Wow, look at that! Sanderson Elementary looks like they either have a really exceptional math program or something suspicious is going on.

Review#

First, we learned about using standard deviation as a measurement of how unusual a measurement in a data point might be. Data points that fall many standard deviations from the mean - either above or below - might be worth investigating as bad data or from other suspicious angles (cheating schools, in this case).

Then we learned how a linear regression can determine the relationship between two numbers. In this case, it was how third-grade scores relate to fourth-grade scores, and then how math and reading scores relate to one another. By using a regression, you can use one variable to predict what the other should be.

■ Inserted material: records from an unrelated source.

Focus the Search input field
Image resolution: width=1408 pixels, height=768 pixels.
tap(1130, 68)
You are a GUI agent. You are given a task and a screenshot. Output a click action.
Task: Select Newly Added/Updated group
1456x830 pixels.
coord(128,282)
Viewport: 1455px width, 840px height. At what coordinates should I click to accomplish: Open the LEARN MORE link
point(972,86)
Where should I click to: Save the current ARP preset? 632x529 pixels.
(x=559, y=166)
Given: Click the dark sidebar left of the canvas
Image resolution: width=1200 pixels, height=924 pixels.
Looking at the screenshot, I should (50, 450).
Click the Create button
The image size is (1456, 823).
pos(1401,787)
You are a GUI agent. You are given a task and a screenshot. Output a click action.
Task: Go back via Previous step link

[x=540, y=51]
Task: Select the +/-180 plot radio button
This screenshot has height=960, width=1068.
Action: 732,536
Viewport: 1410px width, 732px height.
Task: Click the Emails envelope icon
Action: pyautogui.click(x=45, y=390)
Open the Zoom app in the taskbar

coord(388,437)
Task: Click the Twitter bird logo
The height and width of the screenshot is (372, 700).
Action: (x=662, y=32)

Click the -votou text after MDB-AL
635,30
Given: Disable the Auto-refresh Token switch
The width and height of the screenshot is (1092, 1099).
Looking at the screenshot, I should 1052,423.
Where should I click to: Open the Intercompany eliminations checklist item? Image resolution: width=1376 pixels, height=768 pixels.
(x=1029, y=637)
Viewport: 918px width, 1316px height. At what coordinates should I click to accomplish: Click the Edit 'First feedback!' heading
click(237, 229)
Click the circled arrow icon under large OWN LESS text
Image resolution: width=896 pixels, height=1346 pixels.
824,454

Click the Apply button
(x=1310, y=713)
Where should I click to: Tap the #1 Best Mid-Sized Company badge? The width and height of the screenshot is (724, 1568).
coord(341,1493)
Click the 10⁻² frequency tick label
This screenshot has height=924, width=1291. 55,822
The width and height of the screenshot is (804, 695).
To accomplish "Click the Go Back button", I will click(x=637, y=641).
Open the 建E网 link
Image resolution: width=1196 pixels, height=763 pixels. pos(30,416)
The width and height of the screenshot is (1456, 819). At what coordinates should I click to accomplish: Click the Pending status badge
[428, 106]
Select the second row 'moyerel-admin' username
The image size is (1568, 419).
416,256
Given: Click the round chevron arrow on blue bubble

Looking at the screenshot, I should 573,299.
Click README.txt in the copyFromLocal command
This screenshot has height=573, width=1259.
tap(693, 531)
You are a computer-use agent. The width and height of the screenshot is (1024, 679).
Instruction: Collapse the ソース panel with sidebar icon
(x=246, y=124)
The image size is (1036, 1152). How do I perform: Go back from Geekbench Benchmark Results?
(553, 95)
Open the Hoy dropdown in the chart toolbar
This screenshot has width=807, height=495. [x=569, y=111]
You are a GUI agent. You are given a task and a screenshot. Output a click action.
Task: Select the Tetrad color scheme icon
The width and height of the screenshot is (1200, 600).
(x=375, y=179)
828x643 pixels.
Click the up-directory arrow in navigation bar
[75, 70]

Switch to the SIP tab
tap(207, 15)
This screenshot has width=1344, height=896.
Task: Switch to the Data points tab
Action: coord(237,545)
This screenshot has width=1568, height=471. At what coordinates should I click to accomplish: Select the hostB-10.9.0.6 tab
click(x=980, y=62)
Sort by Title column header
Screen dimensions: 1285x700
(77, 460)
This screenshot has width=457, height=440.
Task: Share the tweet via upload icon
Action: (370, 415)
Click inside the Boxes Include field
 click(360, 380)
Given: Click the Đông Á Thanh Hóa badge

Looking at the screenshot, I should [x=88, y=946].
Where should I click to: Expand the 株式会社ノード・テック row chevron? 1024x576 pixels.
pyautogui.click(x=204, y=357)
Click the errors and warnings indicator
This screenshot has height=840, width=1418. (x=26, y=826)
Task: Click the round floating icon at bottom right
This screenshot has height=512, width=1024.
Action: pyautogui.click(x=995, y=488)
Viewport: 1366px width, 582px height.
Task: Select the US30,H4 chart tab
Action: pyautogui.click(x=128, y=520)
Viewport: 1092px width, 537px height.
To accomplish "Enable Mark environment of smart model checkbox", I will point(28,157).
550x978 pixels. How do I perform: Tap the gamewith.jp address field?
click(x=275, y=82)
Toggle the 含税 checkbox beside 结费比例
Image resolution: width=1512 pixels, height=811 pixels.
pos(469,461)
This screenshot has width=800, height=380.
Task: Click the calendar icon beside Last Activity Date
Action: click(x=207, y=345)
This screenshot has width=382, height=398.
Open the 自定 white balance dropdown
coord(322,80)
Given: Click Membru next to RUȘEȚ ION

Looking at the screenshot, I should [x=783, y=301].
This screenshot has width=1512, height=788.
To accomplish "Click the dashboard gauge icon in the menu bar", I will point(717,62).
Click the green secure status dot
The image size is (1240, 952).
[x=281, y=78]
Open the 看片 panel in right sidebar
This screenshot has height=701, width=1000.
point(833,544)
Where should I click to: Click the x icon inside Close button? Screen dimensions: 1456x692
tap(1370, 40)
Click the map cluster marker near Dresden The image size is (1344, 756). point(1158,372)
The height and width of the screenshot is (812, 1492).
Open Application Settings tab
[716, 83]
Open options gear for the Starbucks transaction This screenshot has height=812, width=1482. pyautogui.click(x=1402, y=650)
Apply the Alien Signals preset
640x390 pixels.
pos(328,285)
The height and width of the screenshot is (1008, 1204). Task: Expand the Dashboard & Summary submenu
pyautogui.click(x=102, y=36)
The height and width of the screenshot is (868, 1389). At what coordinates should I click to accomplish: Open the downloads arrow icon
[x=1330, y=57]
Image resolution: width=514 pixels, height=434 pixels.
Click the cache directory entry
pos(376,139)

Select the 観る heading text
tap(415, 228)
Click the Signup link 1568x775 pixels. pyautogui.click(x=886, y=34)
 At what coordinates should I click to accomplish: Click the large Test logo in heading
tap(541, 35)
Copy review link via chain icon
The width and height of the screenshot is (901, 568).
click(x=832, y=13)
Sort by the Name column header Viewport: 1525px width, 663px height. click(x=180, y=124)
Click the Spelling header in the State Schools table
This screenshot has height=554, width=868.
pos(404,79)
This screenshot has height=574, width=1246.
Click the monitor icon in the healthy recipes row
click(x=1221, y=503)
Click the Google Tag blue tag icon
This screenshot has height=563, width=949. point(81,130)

Finally, we used the residual or error from the regression to see how far off each prediction was. Just like we did with the original scores, we used standard deviation to find usually suspiciously large errors. Even though yes, our regression might not be perfect, times when it's very wrong probably call for an investigation.

Discussion points#

  • Why would this analysis be based on standard deviations away from the predicted value instead of just the predicted value?
  • Standard deviation is how far away from the "average" a school is. Let's say you scored 3 standard deviations away from the average, but it was only a 5-point difference. What kind of situation could lead to that? Is it as important as being 3 standard deviations away but with a 50-point difference?
  • The Dallas Morning News specifically called out schools with scores "more than three standard deviations away from what would be predicted based on their scores in other grades or on other tests." Do you think they ignored schools that were 2.99 standard deviations away?
  • Did we ignore those schools? If we did, how could we be more cautious in the future?
  • What are the pros and cons of selecting a cutoff like three standard deviations away from the predicted value? Note that three standard deviations is a typical number in stats
  • What's the difference between a school with predicted scores -3 standard deviations away as compared to +3 standard deviations away? Do we need to pay attention to both, or only one?
  • What next steps should we take after we've calculated these findings?
  • If a school did have a strong math department and a weak English department, they would definitely be predicted incorrectly. What happens to that school after being flagged by research like this?